## Work order
The records below need to be restated word for word.

## Data to use
╭──

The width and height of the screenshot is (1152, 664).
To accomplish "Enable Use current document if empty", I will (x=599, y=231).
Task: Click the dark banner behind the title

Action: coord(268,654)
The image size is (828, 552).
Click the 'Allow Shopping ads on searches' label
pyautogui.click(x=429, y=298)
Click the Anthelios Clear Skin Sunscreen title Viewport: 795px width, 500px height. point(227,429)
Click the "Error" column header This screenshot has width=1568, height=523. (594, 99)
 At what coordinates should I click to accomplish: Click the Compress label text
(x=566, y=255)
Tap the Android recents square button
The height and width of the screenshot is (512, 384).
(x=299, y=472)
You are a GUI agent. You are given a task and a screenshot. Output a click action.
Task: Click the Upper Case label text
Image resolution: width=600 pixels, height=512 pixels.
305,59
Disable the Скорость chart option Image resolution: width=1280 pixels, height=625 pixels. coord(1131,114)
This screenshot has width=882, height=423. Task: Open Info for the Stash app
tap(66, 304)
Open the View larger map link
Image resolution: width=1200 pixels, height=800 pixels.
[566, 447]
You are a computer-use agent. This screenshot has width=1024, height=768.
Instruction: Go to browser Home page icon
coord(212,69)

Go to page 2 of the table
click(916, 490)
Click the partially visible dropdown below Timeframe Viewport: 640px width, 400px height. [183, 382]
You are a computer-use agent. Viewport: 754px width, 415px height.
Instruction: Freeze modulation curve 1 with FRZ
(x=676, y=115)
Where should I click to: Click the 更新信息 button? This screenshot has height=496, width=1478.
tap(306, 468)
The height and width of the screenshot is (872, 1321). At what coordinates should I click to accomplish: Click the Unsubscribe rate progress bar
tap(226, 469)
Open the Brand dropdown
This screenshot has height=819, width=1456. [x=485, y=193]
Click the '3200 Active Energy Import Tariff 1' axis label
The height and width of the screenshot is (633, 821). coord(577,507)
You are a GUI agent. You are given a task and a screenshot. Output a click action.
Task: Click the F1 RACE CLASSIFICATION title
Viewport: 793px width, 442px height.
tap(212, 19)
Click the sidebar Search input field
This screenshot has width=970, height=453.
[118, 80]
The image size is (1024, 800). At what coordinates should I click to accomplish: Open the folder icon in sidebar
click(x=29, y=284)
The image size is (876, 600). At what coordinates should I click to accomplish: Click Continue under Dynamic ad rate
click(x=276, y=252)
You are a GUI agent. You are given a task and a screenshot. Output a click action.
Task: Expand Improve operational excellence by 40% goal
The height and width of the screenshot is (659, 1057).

╰──

## The answer
The width and height of the screenshot is (1152, 664).
To accomplish "Enable Use current document if empty", I will (x=599, y=231).
Task: Click the dark banner behind the title

Action: coord(268,654)
The image size is (828, 552).
Click the 'Allow Shopping ads on searches' label
pyautogui.click(x=429, y=298)
Click the Anthelios Clear Skin Sunscreen title Viewport: 795px width, 500px height. point(227,429)
Click the "Error" column header This screenshot has width=1568, height=523. (594, 99)
 At what coordinates should I click to accomplish: Click the Compress label text
(x=566, y=255)
Tap the Android recents square button
The height and width of the screenshot is (512, 384).
(x=299, y=472)
You are a GUI agent. You are given a task and a screenshot. Output a click action.
Task: Click the Upper Case label text
Image resolution: width=600 pixels, height=512 pixels.
305,59
Disable the Скорость chart option Image resolution: width=1280 pixels, height=625 pixels. coord(1131,114)
This screenshot has width=882, height=423. Task: Open Info for the Stash app
tap(66, 304)
Open the View larger map link
Image resolution: width=1200 pixels, height=800 pixels.
[566, 447]
You are a computer-use agent. This screenshot has width=1024, height=768.
Instruction: Go to browser Home page icon
coord(212,69)

Go to page 2 of the table
click(916, 490)
Click the partially visible dropdown below Timeframe Viewport: 640px width, 400px height. [183, 382]
You are a computer-use agent. Viewport: 754px width, 415px height.
Instruction: Freeze modulation curve 1 with FRZ
(x=676, y=115)
Where should I click to: Click the 更新信息 button? This screenshot has height=496, width=1478.
tap(306, 468)
The height and width of the screenshot is (872, 1321). At what coordinates should I click to accomplish: Click the Unsubscribe rate progress bar
tap(226, 469)
Open the Brand dropdown
This screenshot has height=819, width=1456. [x=485, y=193]
Click the '3200 Active Energy Import Tariff 1' axis label
The height and width of the screenshot is (633, 821). coord(577,507)
You are a GUI agent. You are given a task and a screenshot. Output a click action.
Task: Click the F1 RACE CLASSIFICATION title
Viewport: 793px width, 442px height.
tap(212, 19)
Click the sidebar Search input field
This screenshot has width=970, height=453.
[118, 80]
The image size is (1024, 800). At what coordinates should I click to accomplish: Open the folder icon in sidebar
click(x=29, y=284)
The image size is (876, 600). At what coordinates should I click to accomplish: Click Continue under Dynamic ad rate
click(x=276, y=252)
You are a GUI agent. You are given a task and a screenshot. Output a click action.
Task: Expand Improve operational excellence by 40% goal
The height and width of the screenshot is (659, 1057).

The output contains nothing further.